A human-headed winged bull and winged lion (lamassu), Neo-Assyrian from the reign of Ashurnasirpal II; 883–859 B.C. Mesopotamia, Nimrud (ancient Kalhu) Alabaster (gypsum); H. 10 ft. 3 1/2 in. (313.7 cm) Gift of John D. Rockefeller Jr., 1932 (32.143.1–.2) Location: Metropolitan Museum of Art, New York.

From the 9th to the 7th century B.C., the kings of Assyria ruled over a vast empire centered in northern Iraq. The great Assyrian king Ashurnasirpal II (r. 883–859 B.C.) undertook a vast building program at Nimrud, ancient Kalhu. Until it became the capital city under Ashurnasirpal, Nimrud had been no more than a provincial town.

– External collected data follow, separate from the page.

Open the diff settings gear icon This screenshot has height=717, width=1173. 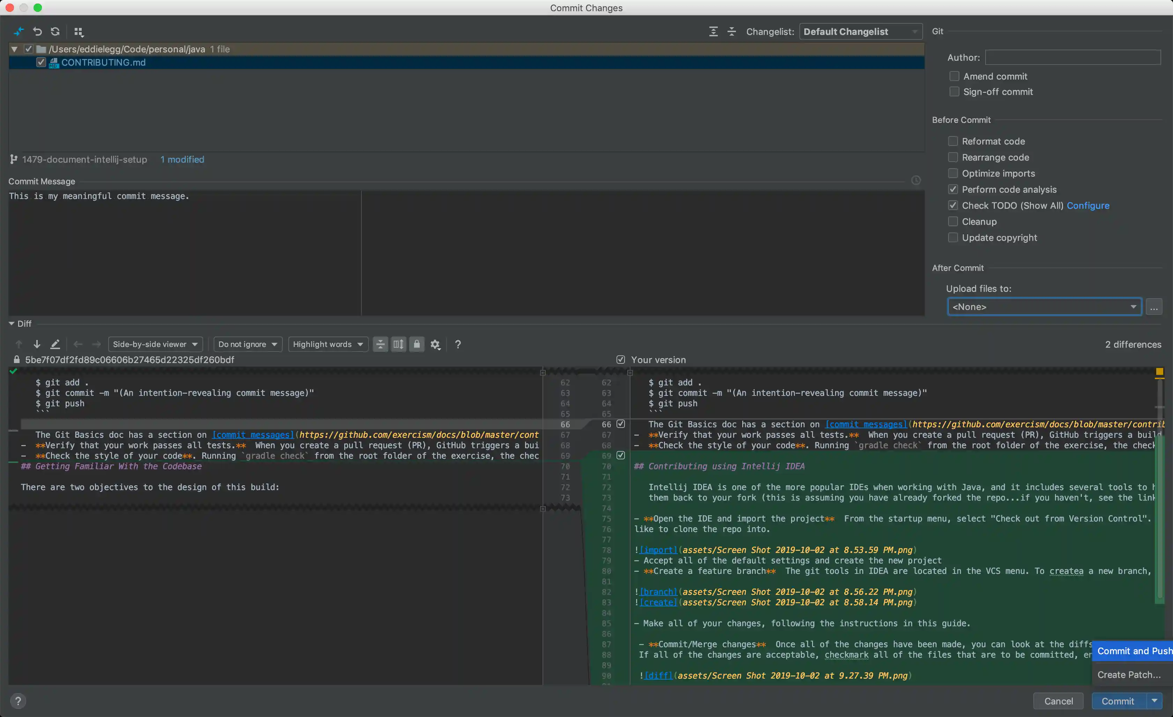coord(435,344)
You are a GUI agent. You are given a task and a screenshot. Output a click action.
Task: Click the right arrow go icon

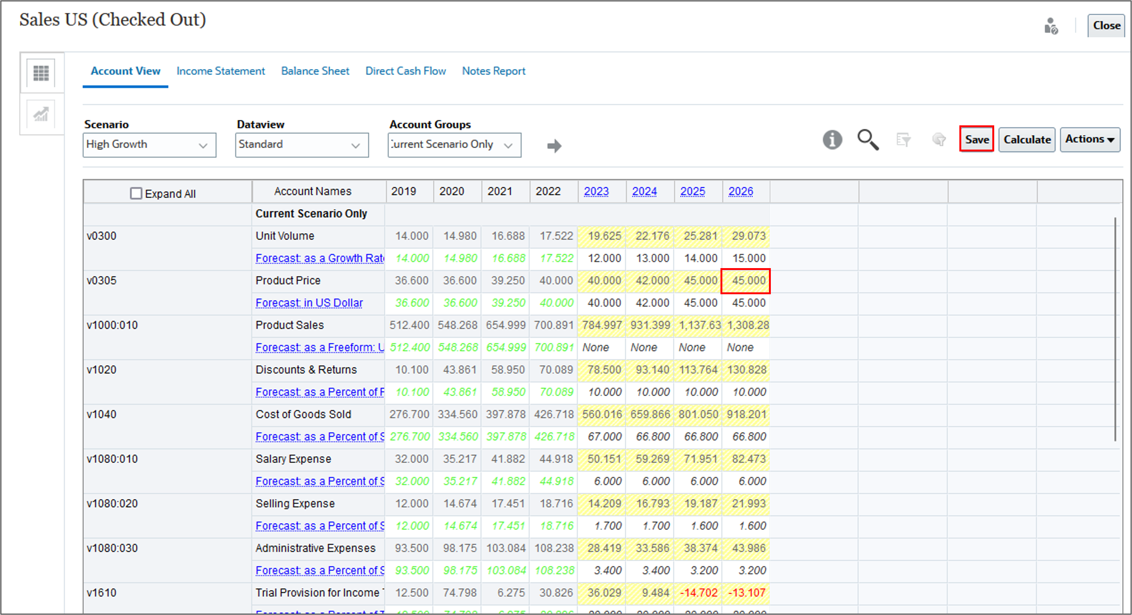coord(554,146)
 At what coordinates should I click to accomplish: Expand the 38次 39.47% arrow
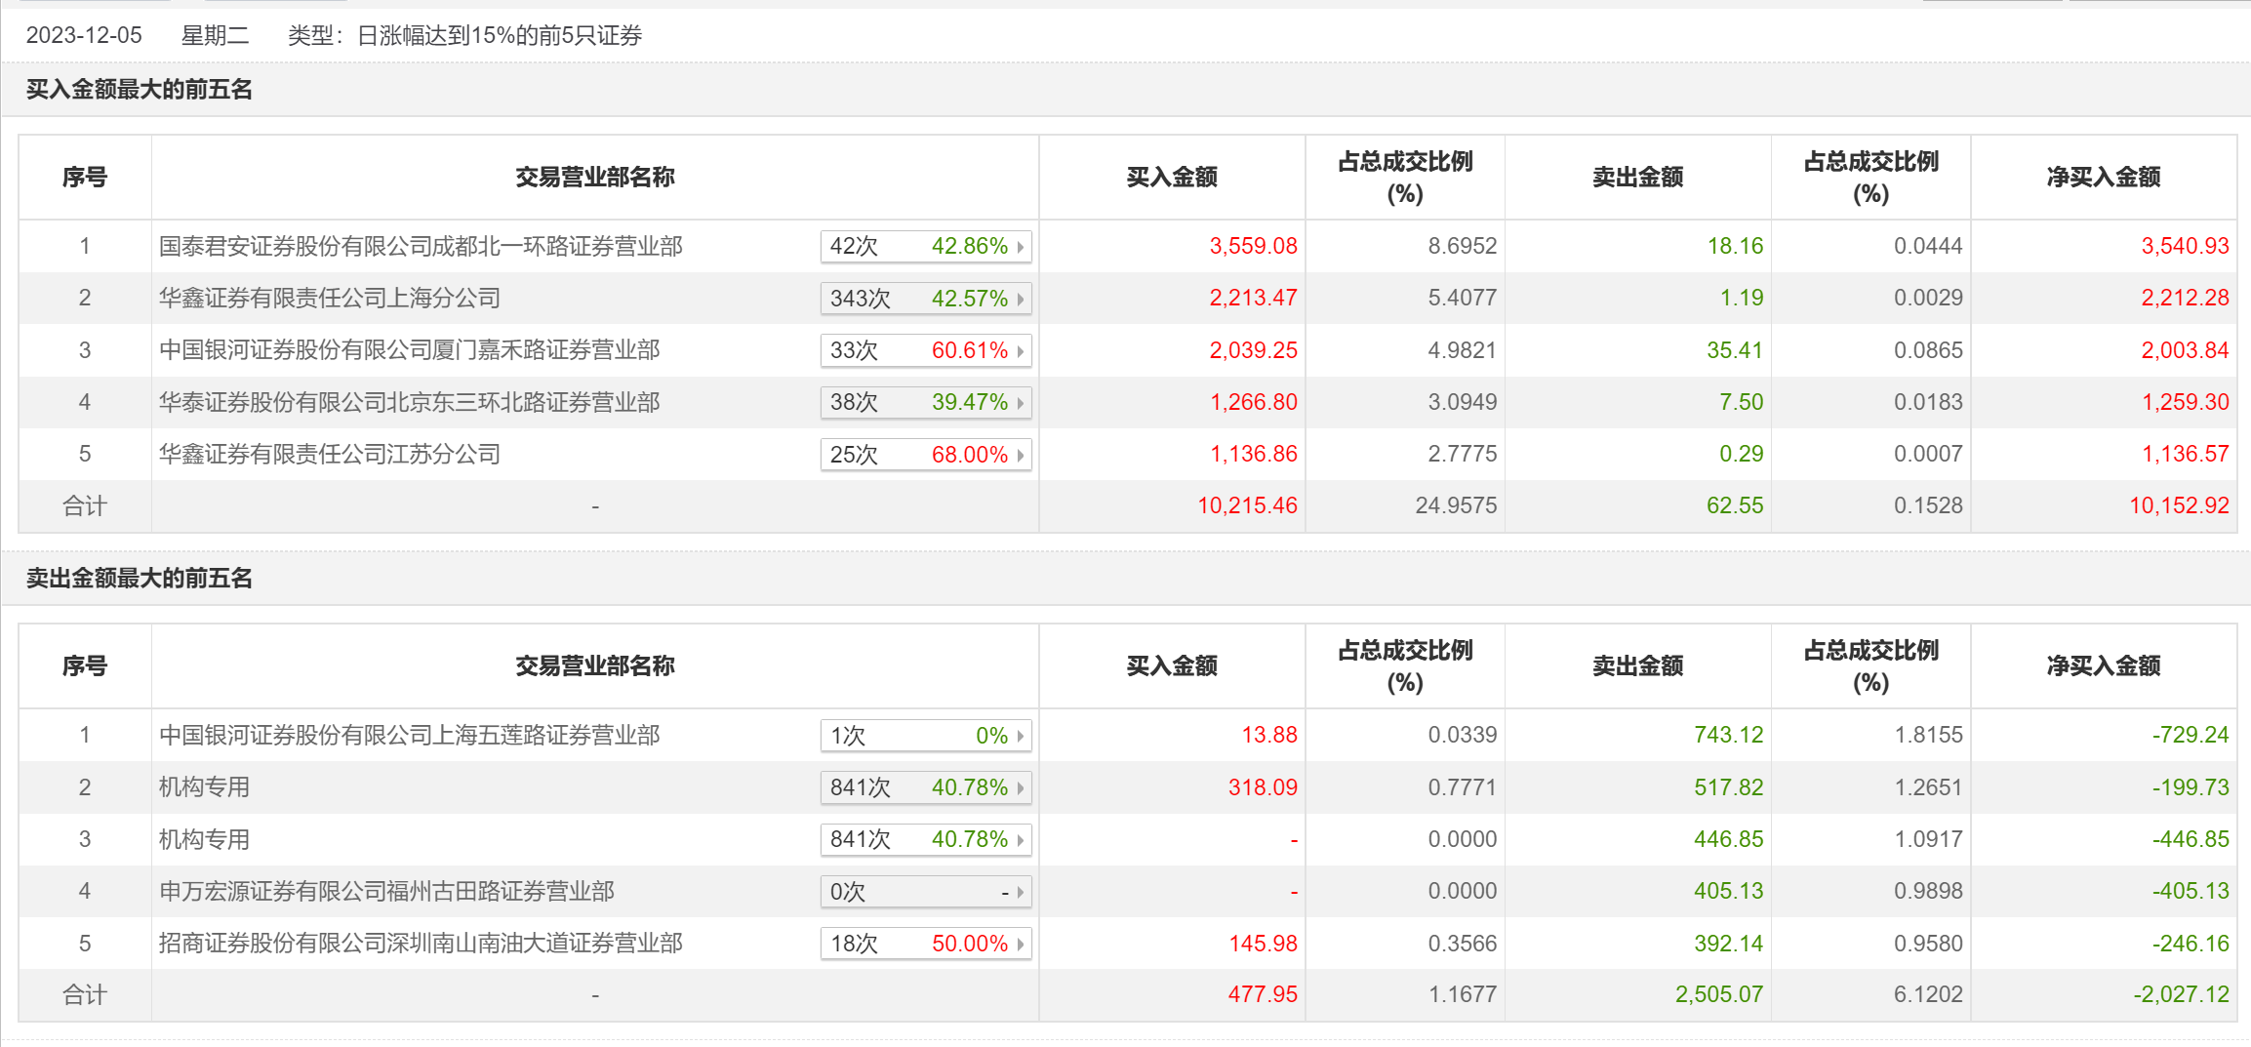pos(1021,401)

The new capital occupied an area of about nine hundred acres, around which Ashurnasirpal constructed a mudbrick wall that was 120 feet thick, 42 feet high, and five miles long. In the southwest corner of this enclosure was the acropolis, where the temples, palaces, and administrative offices of the empire were located. In 879 B.C. Ashurnasirpal held a festival for 69,574 people to celebrate the construction of the new capital, and the event was documented by an inscription that read: "...the happy people of all the lands together with the people of Kalhu—for ten days I feasted, wined, bathed, and honored them and sent them back to their home in peace and joy."